- **Instructions for the task**:
Return every line from the records below that has the word "This".

- **Provided data**:
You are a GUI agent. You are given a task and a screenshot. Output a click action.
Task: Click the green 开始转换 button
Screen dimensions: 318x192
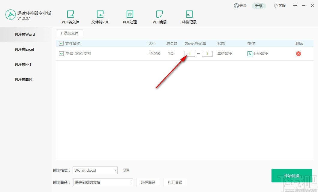(x=291, y=176)
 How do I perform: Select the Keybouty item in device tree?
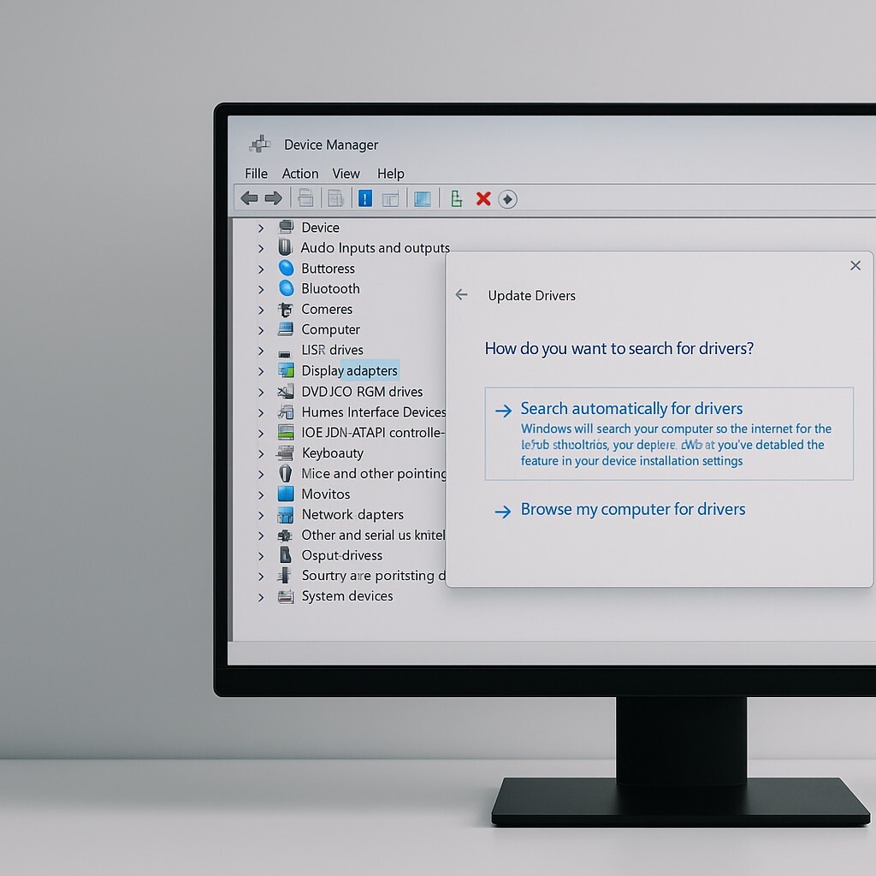click(332, 453)
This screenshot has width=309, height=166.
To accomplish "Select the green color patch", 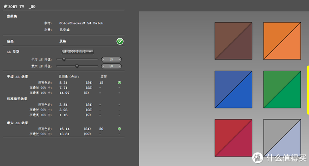I will 282,89.
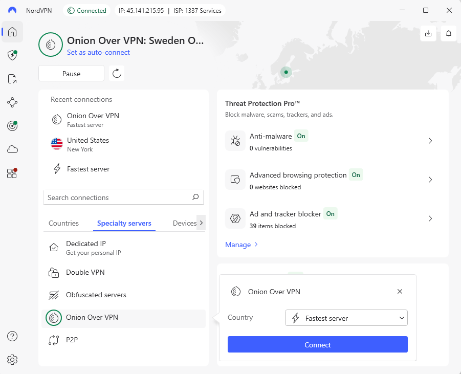Screen dimensions: 461x374
Task: Open the cloud saved servers sidebar icon
Action: click(x=12, y=149)
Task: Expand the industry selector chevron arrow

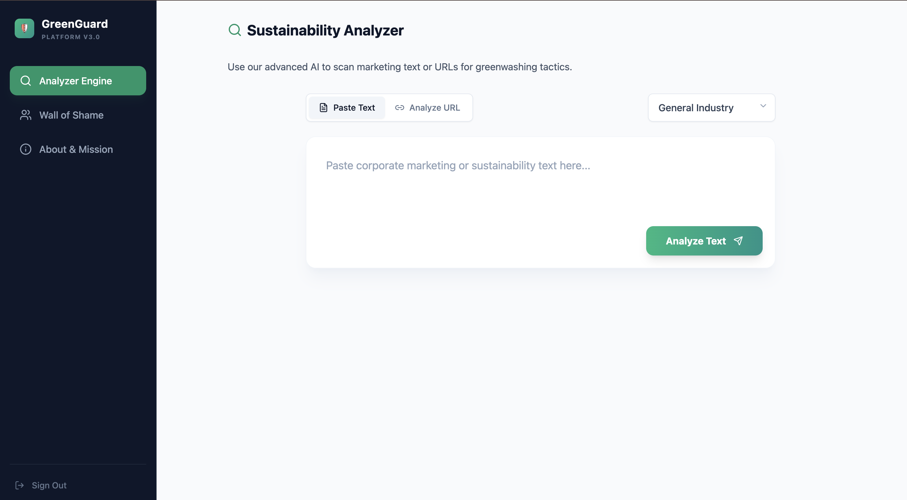Action: point(763,106)
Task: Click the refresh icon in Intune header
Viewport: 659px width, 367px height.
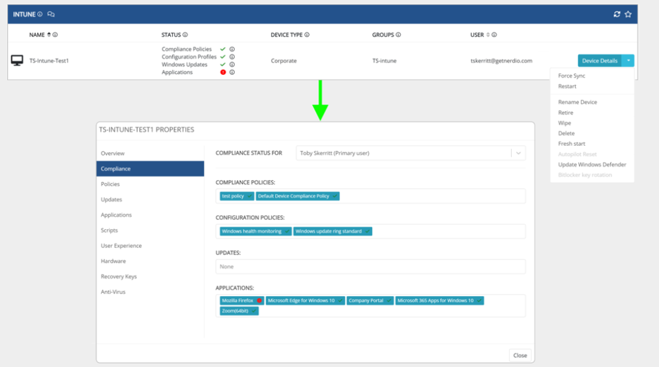Action: click(617, 14)
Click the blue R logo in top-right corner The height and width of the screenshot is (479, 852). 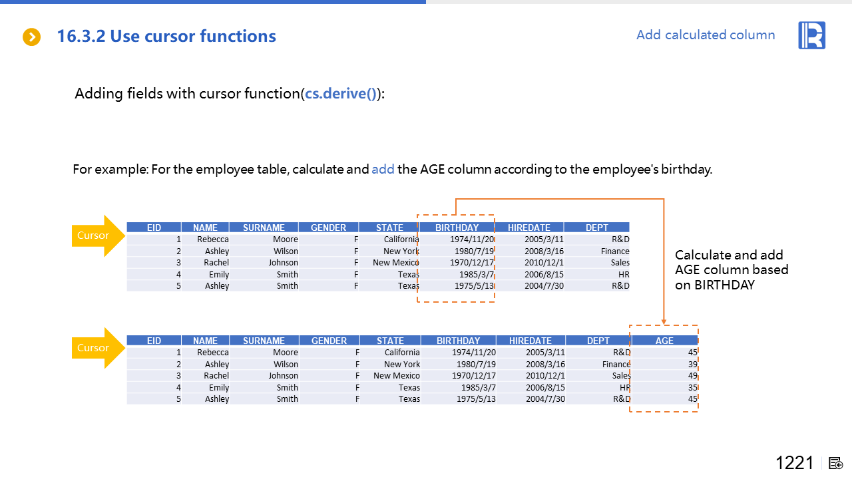click(x=811, y=35)
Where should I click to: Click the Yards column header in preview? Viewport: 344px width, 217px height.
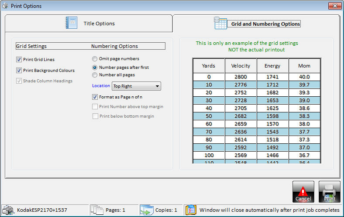209,66
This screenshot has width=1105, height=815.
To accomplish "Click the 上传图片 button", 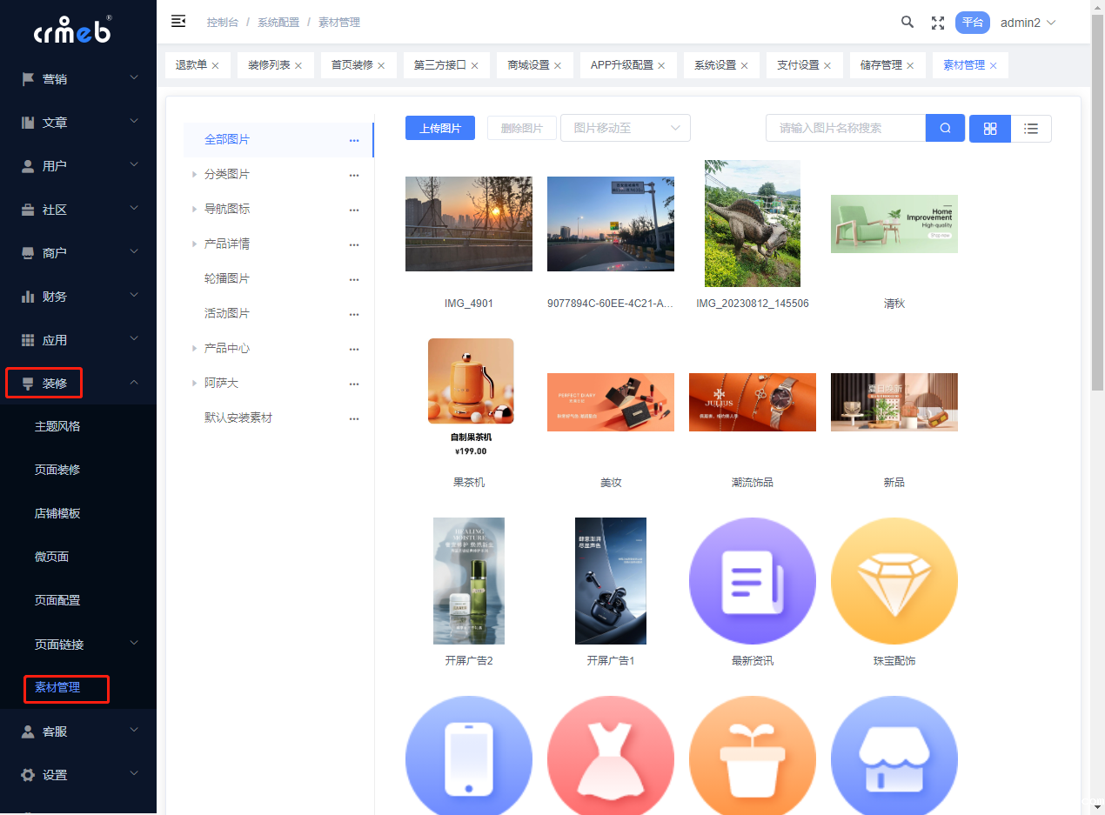I will [439, 128].
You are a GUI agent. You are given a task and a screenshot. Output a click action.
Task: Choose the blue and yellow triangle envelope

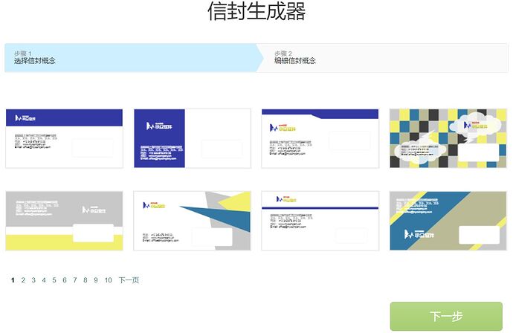(192, 221)
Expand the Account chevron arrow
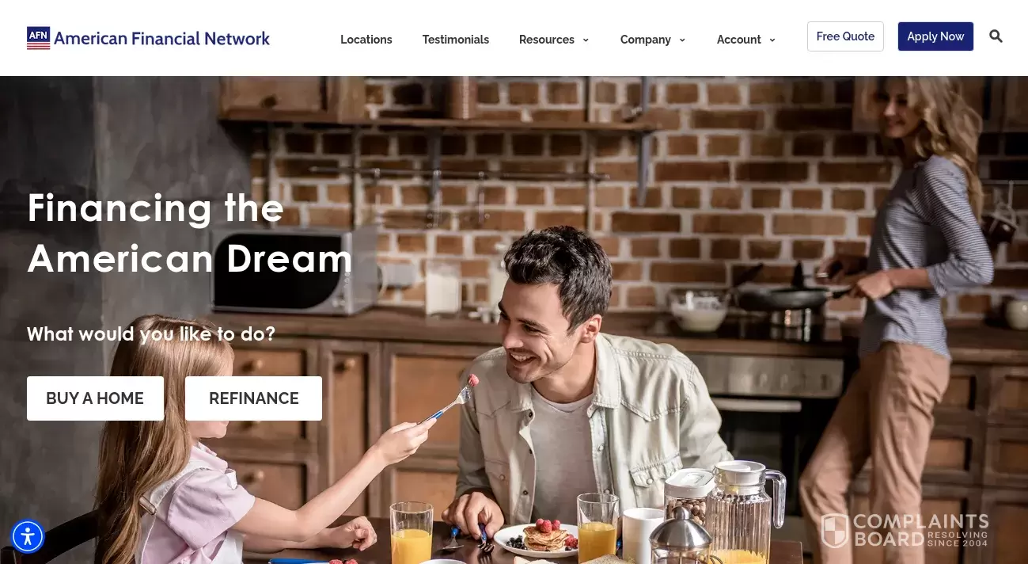Screen dimensions: 1028x564 tap(772, 40)
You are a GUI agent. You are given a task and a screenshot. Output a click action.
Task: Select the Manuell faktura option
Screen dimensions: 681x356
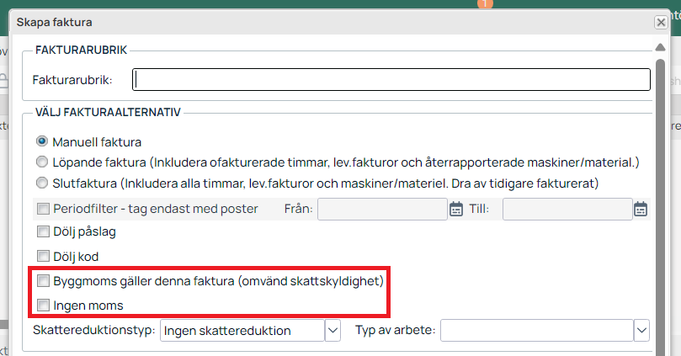coord(42,141)
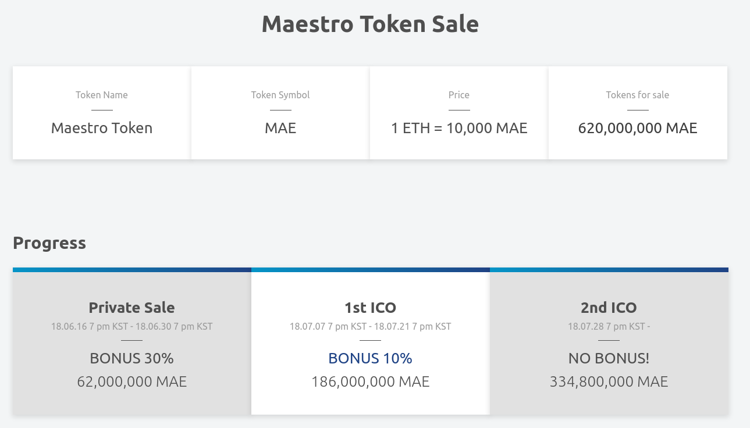Click the gradient progress bar above 2nd ICO

point(609,270)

- **Answer space**:
This screenshot has width=309, height=166.
This screenshot has width=1105, height=815.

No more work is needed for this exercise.